Stated goal:
Recast the part of the data that opens with the line containing "This screenshot has height=370, width=582." and closes with the line containing "point(752,211)" as a Markdown table. Use the columns Row and Line, number the rows, and omit blank lines.
===
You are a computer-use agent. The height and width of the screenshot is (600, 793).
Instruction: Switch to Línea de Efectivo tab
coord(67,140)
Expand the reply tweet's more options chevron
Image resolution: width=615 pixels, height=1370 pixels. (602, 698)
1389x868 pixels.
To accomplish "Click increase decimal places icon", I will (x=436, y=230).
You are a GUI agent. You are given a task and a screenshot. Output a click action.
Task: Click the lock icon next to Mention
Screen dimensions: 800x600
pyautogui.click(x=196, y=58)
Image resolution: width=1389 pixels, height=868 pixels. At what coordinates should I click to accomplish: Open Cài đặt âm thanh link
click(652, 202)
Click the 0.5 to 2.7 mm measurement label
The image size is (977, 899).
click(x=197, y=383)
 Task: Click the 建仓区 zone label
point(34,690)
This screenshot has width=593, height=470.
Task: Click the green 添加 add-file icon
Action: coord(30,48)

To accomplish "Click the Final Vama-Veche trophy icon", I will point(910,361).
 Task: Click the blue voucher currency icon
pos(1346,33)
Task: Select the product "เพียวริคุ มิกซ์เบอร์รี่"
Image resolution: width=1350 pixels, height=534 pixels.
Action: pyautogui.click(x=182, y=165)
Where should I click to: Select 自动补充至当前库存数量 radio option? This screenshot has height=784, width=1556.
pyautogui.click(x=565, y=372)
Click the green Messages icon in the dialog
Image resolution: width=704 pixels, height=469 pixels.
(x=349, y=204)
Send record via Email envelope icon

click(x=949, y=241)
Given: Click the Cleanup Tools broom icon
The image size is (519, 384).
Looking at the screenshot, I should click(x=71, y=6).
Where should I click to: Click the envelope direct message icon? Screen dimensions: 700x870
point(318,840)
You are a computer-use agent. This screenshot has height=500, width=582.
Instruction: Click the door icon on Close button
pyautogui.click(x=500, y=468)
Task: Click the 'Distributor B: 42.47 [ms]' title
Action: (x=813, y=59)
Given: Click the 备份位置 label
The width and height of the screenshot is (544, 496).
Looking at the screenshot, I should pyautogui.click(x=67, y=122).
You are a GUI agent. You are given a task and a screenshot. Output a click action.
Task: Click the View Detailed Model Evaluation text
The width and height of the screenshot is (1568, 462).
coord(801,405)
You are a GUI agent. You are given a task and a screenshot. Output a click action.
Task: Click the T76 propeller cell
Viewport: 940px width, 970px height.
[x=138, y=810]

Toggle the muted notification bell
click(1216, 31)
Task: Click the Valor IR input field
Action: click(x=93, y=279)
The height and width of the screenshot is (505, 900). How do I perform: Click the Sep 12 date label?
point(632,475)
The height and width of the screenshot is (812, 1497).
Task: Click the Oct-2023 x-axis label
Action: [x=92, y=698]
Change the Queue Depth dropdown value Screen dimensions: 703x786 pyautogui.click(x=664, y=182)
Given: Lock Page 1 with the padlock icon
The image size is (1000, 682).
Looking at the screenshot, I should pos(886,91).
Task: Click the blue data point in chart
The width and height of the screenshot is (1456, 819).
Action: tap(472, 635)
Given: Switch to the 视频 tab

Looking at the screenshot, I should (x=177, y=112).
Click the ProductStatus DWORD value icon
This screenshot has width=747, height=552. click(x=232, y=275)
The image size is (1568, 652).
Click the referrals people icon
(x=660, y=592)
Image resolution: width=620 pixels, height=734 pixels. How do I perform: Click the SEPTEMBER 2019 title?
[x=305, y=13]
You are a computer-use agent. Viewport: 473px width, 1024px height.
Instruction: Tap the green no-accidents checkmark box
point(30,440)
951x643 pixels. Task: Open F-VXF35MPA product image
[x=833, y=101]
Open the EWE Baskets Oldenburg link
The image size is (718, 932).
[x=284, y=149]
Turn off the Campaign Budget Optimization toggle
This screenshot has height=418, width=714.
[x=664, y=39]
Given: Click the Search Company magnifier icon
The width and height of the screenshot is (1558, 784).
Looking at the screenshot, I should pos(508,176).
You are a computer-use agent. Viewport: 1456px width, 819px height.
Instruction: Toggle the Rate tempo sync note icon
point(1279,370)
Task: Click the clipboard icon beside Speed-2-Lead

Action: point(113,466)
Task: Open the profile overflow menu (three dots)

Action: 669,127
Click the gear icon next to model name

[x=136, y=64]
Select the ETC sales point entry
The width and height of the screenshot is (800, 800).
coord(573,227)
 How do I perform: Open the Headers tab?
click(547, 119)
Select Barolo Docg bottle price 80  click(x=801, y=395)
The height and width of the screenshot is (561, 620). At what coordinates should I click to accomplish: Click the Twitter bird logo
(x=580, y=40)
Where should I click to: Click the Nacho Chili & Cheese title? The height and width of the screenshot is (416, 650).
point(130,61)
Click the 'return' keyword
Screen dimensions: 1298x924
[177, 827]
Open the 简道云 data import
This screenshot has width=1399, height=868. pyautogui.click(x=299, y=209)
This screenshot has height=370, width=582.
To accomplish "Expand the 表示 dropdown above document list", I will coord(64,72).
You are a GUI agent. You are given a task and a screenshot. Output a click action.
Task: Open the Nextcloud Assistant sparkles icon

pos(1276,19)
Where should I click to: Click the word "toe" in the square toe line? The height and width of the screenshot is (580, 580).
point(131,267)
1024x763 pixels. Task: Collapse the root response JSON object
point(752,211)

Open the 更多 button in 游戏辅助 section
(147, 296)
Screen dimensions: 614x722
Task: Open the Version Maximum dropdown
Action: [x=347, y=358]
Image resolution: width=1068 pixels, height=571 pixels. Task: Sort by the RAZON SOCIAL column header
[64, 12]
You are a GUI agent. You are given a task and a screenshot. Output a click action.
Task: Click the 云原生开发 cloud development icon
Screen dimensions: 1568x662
===
Problem solution:
| Row | Line |
|---|---|
| 1 | This screenshot has height=370, width=582. |
| 2 | To accomplish "Expand the 表示 dropdown above document list", I will coord(64,72). |
| 3 | You are a GUI agent. You are given a task and a screenshot. Output a click action. |
| 4 | Task: Open the Nextcloud Assistant sparkles icon |
| 5 | pos(1276,19) |
| 6 | Where should I click to: Click the word "toe" in the square toe line? The height and width of the screenshot is (580, 580). |
| 7 | point(131,267) |
| 8 | 1024x763 pixels. Task: Collapse the root response JSON object |
| 9 | point(752,211) |